Just when I thought I could not take any more of the confusion and frustration, I walked through construction scaffolding and heaven appeared across the street. Hallelujah! I was saved. And my savior's name was the Sheraton Palace Hotel.

Moscow was recently named the most expensive city in the world. Hotel room fees are astronomical but I would have paid an arm and a leg at that point. I got a nice room with a plush king size bed and ordered in dinner. After phoning Marika in London, we arranged for her friend to pick me up the next evening at the hotel. To give you an idea of how things are done in Russia, the cost of the 20 minute call to London was double that of my dinner, which included a bottle of Kressmann Bordeaux. I went to bed hoping that this day was just a fluke.

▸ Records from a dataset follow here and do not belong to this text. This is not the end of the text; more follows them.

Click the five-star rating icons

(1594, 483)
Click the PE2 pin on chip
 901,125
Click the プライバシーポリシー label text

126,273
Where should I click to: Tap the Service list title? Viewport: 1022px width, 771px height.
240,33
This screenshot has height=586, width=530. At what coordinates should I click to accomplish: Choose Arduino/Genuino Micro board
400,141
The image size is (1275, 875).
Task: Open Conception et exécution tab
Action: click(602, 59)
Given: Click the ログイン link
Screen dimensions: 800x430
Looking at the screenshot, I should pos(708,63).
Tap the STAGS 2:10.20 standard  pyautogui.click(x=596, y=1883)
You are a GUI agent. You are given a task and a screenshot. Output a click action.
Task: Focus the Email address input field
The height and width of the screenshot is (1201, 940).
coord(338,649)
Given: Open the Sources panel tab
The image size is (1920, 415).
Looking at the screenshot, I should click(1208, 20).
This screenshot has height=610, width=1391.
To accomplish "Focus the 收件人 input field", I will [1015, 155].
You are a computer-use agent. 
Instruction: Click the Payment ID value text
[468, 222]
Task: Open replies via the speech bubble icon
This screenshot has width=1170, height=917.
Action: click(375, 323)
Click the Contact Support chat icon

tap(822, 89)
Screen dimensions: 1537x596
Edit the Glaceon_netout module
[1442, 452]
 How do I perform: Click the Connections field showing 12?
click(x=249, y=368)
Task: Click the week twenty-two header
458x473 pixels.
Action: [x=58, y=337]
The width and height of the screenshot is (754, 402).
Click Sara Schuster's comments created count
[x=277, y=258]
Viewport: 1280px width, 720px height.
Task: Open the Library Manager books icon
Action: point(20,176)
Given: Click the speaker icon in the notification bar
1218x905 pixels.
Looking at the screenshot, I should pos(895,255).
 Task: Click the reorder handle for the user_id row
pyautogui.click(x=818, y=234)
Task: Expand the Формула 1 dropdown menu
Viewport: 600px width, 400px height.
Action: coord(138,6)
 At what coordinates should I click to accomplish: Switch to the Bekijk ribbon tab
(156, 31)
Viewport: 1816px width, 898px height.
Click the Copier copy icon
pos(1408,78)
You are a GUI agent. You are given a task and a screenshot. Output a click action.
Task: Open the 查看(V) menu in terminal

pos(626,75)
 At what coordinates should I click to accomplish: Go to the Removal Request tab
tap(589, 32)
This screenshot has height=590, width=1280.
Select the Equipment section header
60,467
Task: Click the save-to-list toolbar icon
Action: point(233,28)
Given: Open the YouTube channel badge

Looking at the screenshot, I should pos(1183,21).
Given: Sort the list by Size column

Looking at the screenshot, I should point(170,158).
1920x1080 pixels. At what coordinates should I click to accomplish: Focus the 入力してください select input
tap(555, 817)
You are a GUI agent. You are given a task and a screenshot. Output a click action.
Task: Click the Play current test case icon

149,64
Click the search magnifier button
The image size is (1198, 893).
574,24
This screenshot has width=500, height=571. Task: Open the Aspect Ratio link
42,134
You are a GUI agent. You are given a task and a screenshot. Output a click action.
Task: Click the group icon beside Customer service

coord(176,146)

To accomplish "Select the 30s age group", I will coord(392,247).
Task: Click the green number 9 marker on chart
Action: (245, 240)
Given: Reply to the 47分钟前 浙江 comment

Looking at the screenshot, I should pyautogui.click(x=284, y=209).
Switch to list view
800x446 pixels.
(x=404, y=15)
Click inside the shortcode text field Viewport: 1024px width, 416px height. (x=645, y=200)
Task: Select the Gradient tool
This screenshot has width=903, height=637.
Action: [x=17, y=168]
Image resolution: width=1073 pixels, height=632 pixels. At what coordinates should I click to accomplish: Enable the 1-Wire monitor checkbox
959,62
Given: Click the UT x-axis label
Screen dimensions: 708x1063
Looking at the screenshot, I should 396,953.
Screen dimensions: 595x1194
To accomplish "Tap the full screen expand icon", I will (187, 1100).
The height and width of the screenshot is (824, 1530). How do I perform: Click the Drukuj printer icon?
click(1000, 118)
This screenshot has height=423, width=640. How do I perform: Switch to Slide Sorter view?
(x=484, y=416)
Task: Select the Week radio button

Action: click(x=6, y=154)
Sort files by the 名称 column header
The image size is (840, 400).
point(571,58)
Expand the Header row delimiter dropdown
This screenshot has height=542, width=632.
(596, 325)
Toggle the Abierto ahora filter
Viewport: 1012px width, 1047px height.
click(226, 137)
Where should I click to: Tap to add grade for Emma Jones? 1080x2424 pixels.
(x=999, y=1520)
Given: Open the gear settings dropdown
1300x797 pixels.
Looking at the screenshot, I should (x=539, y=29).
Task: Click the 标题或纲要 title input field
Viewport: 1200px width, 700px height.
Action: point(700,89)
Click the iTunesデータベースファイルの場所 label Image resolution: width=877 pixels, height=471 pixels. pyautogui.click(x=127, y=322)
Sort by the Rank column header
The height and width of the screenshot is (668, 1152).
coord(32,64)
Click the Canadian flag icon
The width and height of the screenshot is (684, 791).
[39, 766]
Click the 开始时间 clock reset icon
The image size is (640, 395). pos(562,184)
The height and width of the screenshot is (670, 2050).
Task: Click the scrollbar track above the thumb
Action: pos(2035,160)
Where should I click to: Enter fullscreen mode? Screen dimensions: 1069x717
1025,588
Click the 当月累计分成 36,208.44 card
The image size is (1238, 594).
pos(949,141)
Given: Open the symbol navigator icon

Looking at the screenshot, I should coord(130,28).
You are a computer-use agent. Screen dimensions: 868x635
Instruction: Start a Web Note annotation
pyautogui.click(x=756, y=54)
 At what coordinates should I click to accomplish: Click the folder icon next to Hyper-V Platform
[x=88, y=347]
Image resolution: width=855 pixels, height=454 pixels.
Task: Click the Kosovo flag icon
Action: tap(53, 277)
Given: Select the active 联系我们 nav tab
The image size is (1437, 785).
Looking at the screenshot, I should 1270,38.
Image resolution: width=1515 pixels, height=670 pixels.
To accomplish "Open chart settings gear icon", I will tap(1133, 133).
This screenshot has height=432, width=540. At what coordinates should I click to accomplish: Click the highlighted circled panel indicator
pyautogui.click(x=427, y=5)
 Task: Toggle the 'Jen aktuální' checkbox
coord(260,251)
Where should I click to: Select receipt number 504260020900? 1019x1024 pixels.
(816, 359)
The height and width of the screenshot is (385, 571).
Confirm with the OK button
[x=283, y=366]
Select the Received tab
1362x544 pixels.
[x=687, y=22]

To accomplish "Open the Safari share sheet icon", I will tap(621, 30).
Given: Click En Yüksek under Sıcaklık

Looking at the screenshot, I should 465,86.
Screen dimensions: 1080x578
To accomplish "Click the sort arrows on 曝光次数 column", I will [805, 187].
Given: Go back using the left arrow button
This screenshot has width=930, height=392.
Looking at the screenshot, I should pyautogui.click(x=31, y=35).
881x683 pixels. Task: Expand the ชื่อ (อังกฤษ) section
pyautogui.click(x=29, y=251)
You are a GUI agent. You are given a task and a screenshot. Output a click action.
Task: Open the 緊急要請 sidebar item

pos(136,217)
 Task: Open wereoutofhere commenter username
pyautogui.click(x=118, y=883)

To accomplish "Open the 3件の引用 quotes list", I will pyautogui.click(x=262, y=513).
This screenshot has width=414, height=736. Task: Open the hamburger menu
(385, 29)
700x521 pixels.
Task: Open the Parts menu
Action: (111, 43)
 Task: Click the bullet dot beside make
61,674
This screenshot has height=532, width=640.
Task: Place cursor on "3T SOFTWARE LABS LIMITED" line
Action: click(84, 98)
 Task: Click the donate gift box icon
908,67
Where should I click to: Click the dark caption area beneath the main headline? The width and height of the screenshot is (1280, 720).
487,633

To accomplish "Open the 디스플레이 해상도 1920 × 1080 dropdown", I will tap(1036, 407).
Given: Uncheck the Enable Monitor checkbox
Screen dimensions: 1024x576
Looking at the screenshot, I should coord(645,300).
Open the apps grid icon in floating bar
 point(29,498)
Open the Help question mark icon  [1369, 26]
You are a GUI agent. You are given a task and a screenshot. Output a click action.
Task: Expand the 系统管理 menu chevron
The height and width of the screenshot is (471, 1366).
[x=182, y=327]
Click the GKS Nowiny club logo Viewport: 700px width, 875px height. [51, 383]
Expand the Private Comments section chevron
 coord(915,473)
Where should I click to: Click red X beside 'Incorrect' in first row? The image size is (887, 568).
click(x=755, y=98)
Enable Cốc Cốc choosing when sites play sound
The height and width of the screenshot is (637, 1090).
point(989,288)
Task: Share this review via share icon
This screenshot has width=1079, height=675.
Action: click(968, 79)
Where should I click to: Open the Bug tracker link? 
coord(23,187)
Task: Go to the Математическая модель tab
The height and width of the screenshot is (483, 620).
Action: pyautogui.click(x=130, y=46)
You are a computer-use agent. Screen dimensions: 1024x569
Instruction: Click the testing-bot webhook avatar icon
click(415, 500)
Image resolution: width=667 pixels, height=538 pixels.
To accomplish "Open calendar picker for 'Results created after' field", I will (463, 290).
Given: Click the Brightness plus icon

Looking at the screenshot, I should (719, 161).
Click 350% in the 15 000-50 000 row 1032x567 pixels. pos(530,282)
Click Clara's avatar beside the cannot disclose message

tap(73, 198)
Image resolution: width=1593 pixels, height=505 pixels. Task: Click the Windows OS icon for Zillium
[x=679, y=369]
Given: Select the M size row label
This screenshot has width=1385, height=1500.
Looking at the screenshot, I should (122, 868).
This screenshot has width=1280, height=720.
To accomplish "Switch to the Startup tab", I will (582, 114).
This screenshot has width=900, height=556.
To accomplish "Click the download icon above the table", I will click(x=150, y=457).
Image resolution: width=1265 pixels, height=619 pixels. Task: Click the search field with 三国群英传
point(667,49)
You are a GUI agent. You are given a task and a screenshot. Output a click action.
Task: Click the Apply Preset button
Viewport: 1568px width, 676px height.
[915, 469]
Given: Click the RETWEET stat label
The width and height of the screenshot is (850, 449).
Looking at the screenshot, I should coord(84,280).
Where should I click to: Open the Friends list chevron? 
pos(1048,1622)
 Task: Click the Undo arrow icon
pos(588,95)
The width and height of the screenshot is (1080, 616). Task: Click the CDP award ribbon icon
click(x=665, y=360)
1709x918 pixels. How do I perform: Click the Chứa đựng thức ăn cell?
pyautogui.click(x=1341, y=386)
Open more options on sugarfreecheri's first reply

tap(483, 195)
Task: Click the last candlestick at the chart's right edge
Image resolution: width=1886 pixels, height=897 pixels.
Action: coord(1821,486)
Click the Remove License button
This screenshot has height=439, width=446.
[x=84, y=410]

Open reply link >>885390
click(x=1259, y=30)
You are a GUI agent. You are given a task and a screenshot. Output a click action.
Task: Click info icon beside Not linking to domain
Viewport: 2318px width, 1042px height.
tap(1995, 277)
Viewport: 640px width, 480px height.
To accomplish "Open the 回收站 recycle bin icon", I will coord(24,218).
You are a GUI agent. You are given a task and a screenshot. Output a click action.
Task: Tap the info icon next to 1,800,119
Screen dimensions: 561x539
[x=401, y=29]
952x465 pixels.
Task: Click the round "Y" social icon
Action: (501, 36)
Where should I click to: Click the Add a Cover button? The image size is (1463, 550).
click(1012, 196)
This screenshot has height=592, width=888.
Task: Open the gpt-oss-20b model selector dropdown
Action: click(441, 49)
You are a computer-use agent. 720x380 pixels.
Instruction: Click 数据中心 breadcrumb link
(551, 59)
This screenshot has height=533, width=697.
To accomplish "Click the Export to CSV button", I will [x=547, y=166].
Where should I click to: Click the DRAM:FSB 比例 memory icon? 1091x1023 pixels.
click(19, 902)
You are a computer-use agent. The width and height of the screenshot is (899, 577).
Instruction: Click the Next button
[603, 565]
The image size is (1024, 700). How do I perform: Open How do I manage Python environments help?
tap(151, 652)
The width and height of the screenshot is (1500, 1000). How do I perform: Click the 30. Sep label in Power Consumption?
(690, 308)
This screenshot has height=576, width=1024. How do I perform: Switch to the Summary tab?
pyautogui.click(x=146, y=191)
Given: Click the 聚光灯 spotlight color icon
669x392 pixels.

I want to say that at no point during this experience did I think I was in danger. I didn't fear that someone would try to rob or attack me. And as I was walking around and around, I thought back to when I went to Seoul for the first time on my own for my junior year abroad. Poor planning had me landing at night and while I took Korean language lessons, I was a true beginner. The taxi driver couldn't find his way to the international dormitory and out of frustration, he dropped me off on the main street. The only store I could see was a bakery that had just closed. I had no idea where I was or in which direction I should set off. Fortunately, the first person I stopped spoke English. Not only did this man help me drag my bag up the hill to the dorm, he explained who I was to the security guards who didn't speak English and made sure I was safely in my room before leaving. To a lesser degree but like this kind man, the woman in Moscow who stopped me and pointed out the sign for the apartment building proved my belief that when they can, people want to be of help. When they can't, like the taxi driver in Seoul and the crazy internet lady in Moscow, reactions are universal. First, they yell in their language even though you clearly can't understand. Then they ask themselves why you're so stupid and how they got themselves into this mess. And, finally, they throw their hands up and leave. Or ignore you until you leave, in the internet lady's case.